Der folgende Beitrag ist vor 2021 erschienen. Unsere Redaktion hat seither ein neues Leitbild und redaktionelle Standards. Weitere Informationen finden Sie hier.

Der im Dezember 2003 beendete Weltgipfel zur Informationsgesellschaft (WSIS) hat die Suche nach einer Antwort auf die Frage, wer wie zukünftig die Kernressourcen des Internet verwaltet, in die Hände einer von UN-Generalsekretär Kofi Annan zu bildenden Arbeitsgruppe gelegt. Annan aber tut sich schwer, die Gruppe zu gründen. Beim "Global Internet Governance Forum" letzte Woche in New York hat er erst einmal ein Sekretariat für die Arbeitsgruppe mit Sitz in Genf geschaffen. Derweil wird hinter den Kulissen weiter kräftig um das "Design" der Arbeitsgruppe gerungen.

Natürlich benötige das Internet, das mittlerweile von fast einer Milliarde Menschen genutzt wird, eine Art Regierungssystem, sagte Kofi Annan zum Auftakt des zweitätigen Forums im großen ECOSOC-Plenarsaal im UN-Hauptgebäude am New Yorker East River. Aber, fügte er hinzu, dass heiße ja nicht, dass etwas, dass so neuartig globale Kommunikation ermöglicht wie das Internet, in traditioneller Weise gemanagt werden muss. Bei der Entwicklung von Strukturen für "Internet Governance" sollte man nicht weniger kreativ sein als es die "Väter des Internet" vor 30 Jahre gewesen seien.

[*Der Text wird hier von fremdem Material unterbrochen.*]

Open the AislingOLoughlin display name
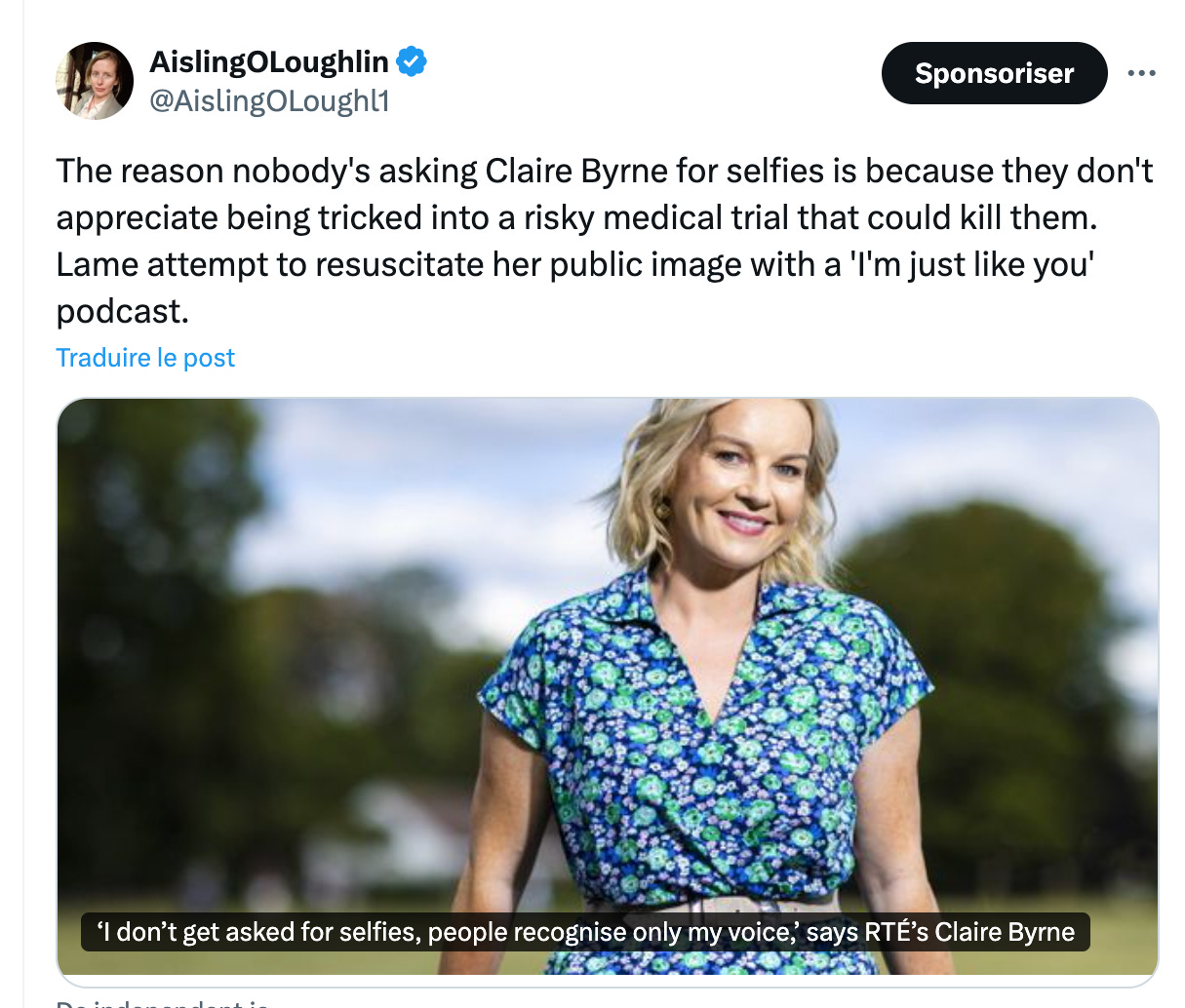The height and width of the screenshot is (1008, 1185). click(269, 61)
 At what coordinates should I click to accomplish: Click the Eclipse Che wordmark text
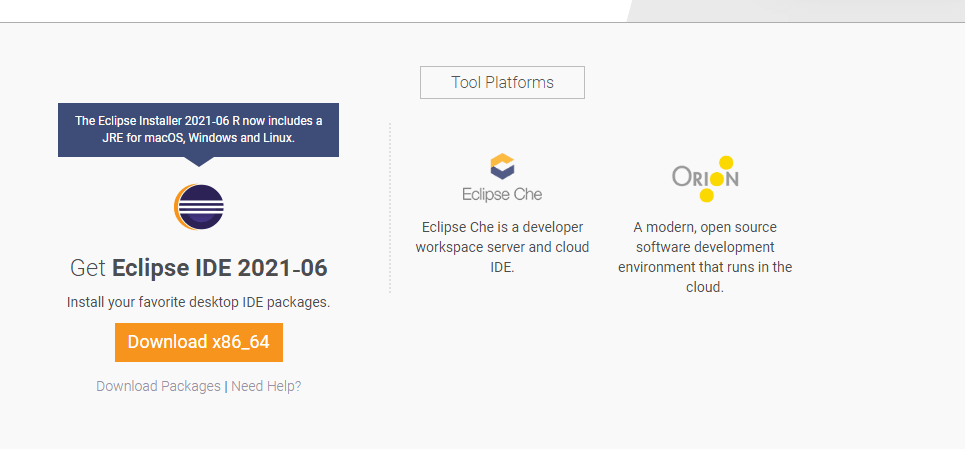502,194
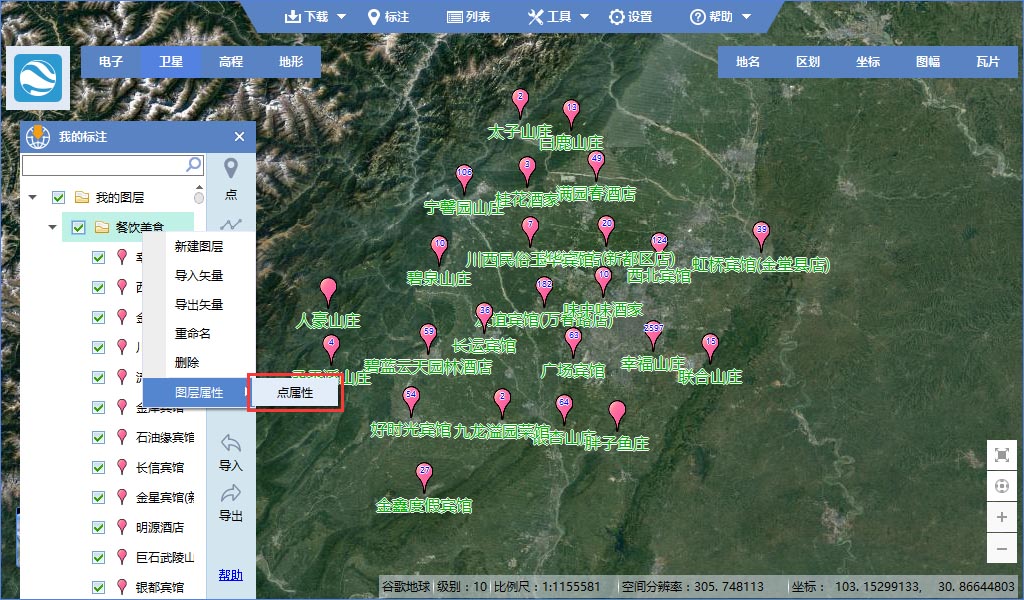
Task: Switch to the 高程 map tab
Action: pyautogui.click(x=231, y=61)
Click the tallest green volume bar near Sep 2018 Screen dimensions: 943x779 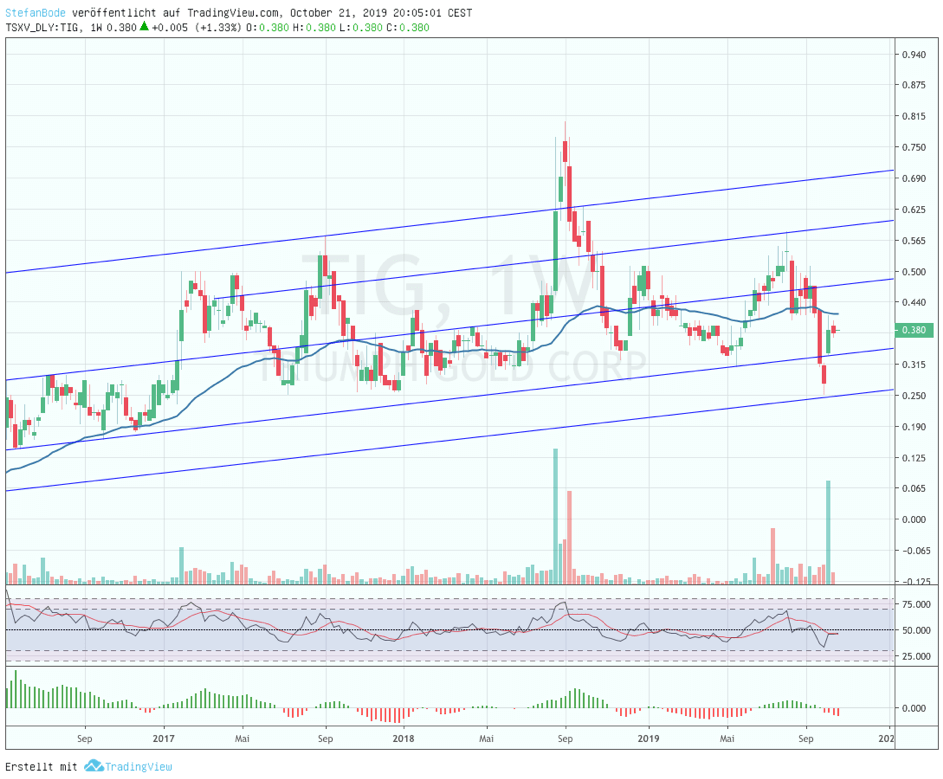tap(555, 515)
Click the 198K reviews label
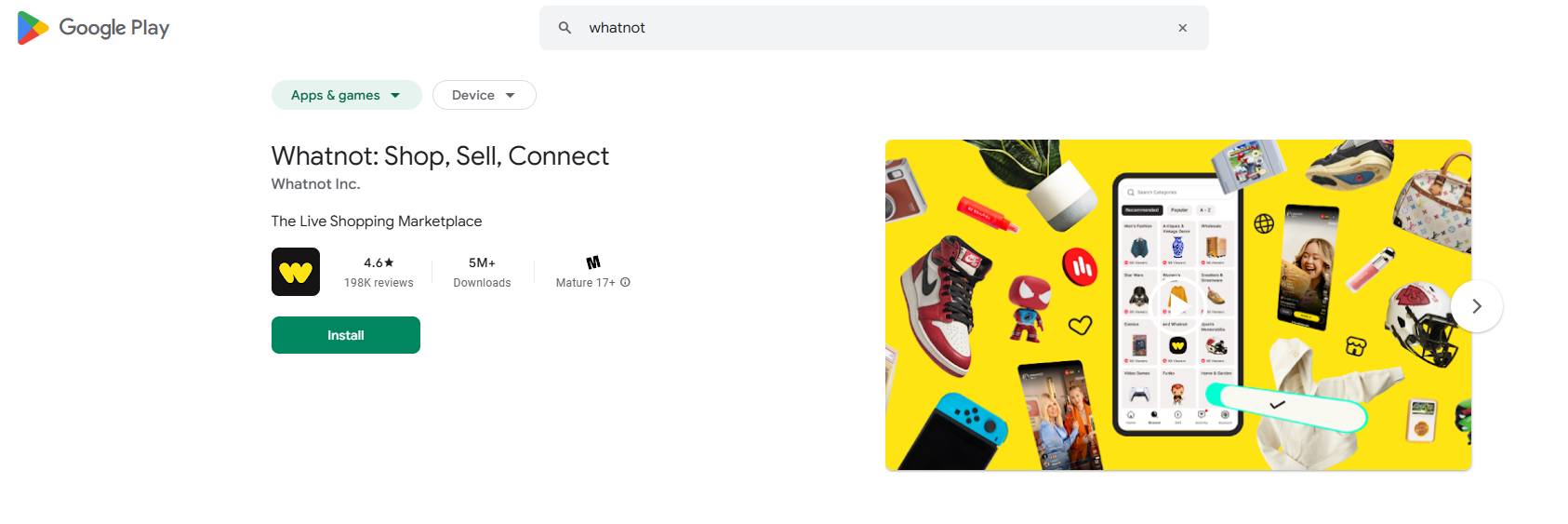Screen dimensions: 1568x524 pos(379,283)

Die beiden im Auditorium sitzenden "Väter" - Vint Cerf und Bob Kahn -, die 1974 mit der Erfindung des TCP/IP-Protokolls die Entwicklung eines endlosen "Netzwerkes von Netzwerken" ermöglichten, nickten nachhaltig mit dem Kopf zu den Worten des obersten Welt-Diplomaten. Doch vom Appell an die Kreativität der Kinder und Enkel der ersten Internetgeneration zu einer praktikabeln zukunftsfähigen Lösung ist es noch ein weiter Weg. Und nach der zweitätigen Diskussion der hochrangigen Betroffenen und Beteiligten hat man den Eindruck, dass bei diesem Thema die Bewegung alles, das Ziel hingegen nichts sei.

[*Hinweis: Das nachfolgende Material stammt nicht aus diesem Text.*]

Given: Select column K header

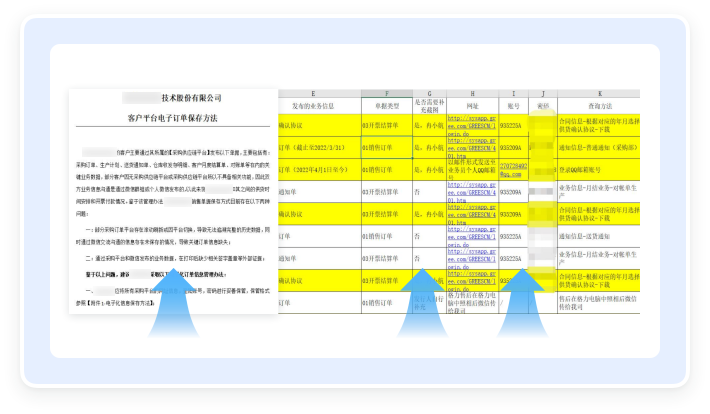Looking at the screenshot, I should [x=599, y=93].
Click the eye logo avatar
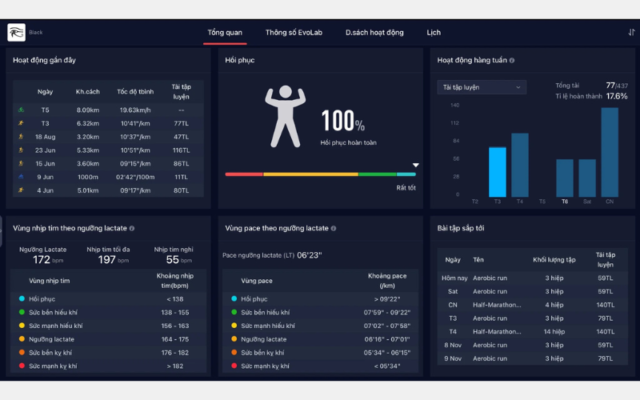The image size is (640, 400). (x=16, y=32)
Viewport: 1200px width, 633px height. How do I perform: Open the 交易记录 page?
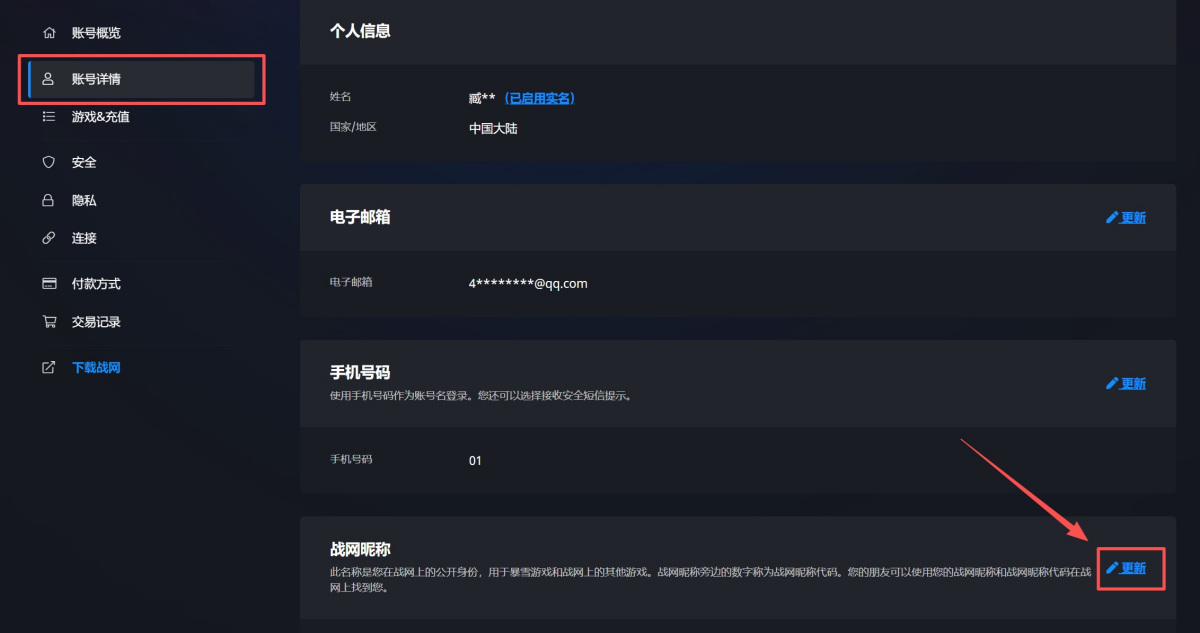click(96, 322)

In only a few years, the Internet has revolutionized trade, health, education and, indeed, the very fabric of human communication and exchange. Moreover, its potential is far greater than what we have seen in the relatively short time since its creation. In managing, promoting and protecting its presence in our lives, we need to be no less creative than those who invented it. Clearly, there is a need for governance, but that does not necessarily mean that it has to be done in the traditional way, for something that is so very different. The issues are numerous and complex. Even the definition of what we mean by Internet governance is a subject of debate. But the world has a common interest in ensuring the security and dependability of this new medium. Equally important, we need to develop inclusive and participatory models of governance. The medium must be made accessible and responsive to the needs of all the world's people. At present, its reach is highly uneven, and the vast majority of people have yet to benefit from it, or even to be touched by it at all.

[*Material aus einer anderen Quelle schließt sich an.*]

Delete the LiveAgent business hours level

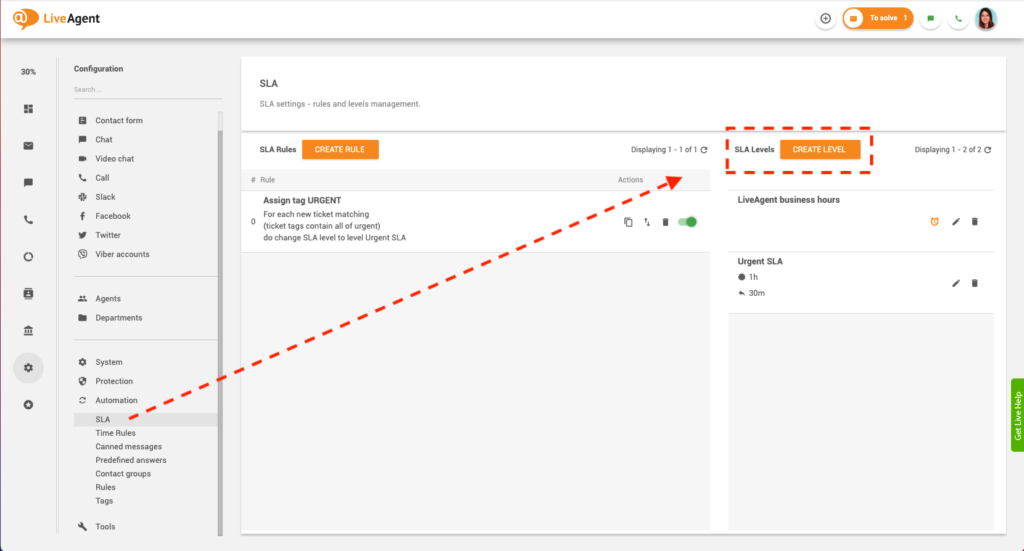975,221
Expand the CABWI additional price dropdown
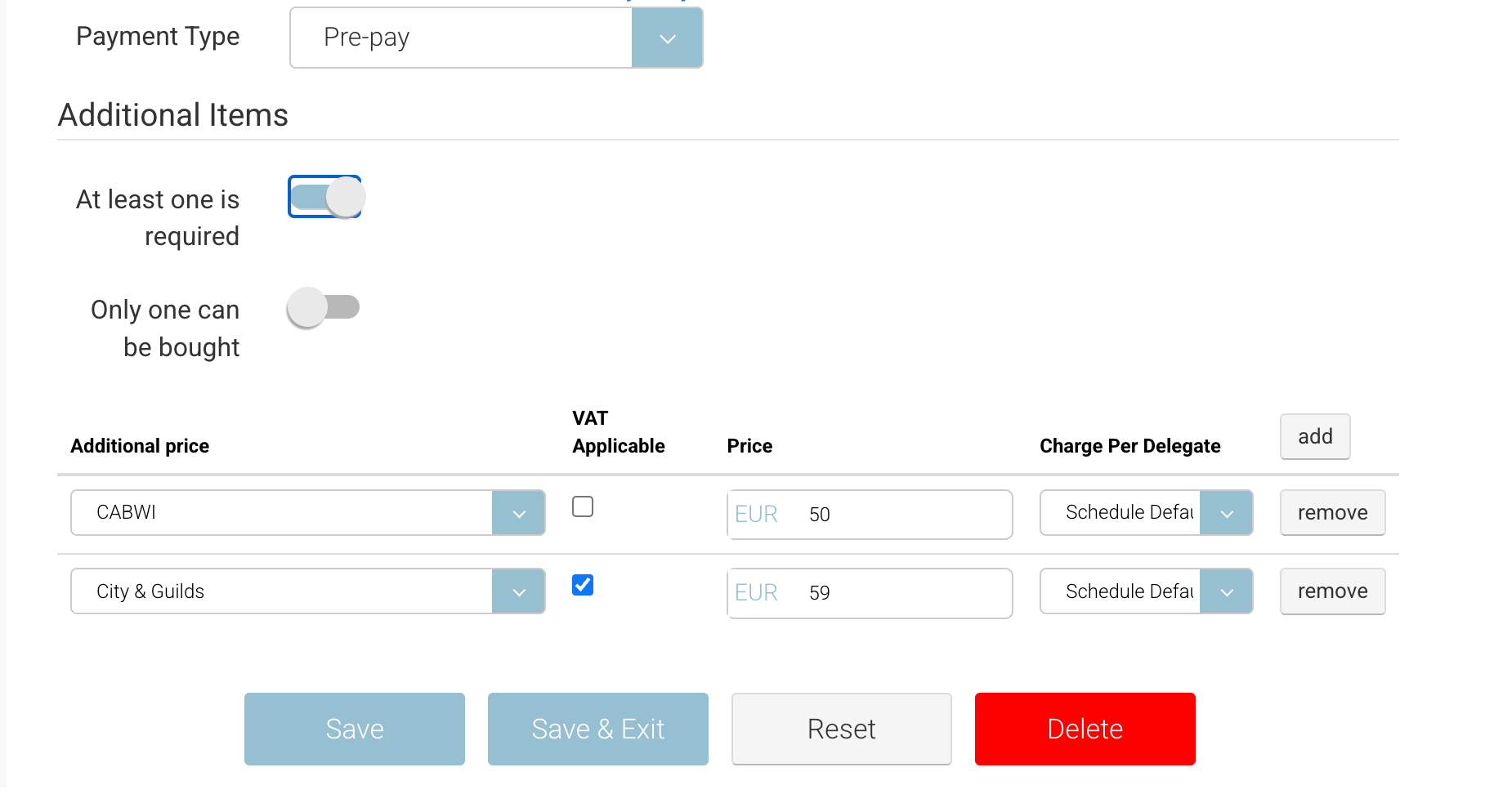1494x812 pixels. point(282,513)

UN-Generalsekretär Kofi Annan am 26. März 2004 in New York

If it is not broken, do not fix it

"If it is not broken, do not fix it", mit diesem Leitmotiv setzte Vint Cerf den Ton für die Debatte. Das Internet funktioniert, also warum sollte man dann an seiner Aufsicht herumdoktern? Und Cerf schrieb den Regierungen gleich noch mit ins Stammbuch, dass es die Grundregel jedes Arztes sei, bei der Therapie zunächst erst einmal keinen neuen Schaden anzurichten.

Zwar wurde nicht so richtig deutlich, welcher Schaden denn von wem wodurch angerichtet werden könnte, aber der Grundsatz, dass Regierungen das Management der technischen Internetressourcen den Technikern überlassen sollten, der zog sich wie ein roter Faden durch die Statements der angereisten Fachkompetenz von ICANN, IANA, IETF, IAB, ISOC, W3C, RIPE, ARNIC, CENTR und den anderen Gremien, die in den letzten drei Jahrzehnten durch eine, wie Cerf es nannte, "große Kollaboration" das Internet zu dem gemacht haben, was es heute ist. Regierungen hätten viel zu tun, wo es um Anwendungen geht. Das Herz des Netzes aber sollte man jenen überlassen, die wissen wie es schlägt.

Gegen dieses Argument ist wenig Kraut gewachsen, es hat aber auch seine Tücken. Nachdenkliche Opposition kam zum Beispiel von Karl Auerbach, unter Vint Cerf zwei Jahre ICANN-Direktor. Wenn "if it is not broken, do not fix it" meine, dass der Ist-Zustand der Idealzustand sei, dann müsse er widersprechen. Das gegenwärtige System sei gut, aber wer könne schon behaupten, dass es nicht besser werden könnte? Wenn man Cerf wortwörtlich folgen würde, könnte man auch die Chancen der Zukunft versieben. TCP/IP und der sogenannte "Legacy Root" seien nicht das Ende der Entwicklung des Internet. Er lud ein zu einer neuen Experimentierphase, wobei Auerbach allerdings mehr an die Techniker denn an die Diplomaten dachte.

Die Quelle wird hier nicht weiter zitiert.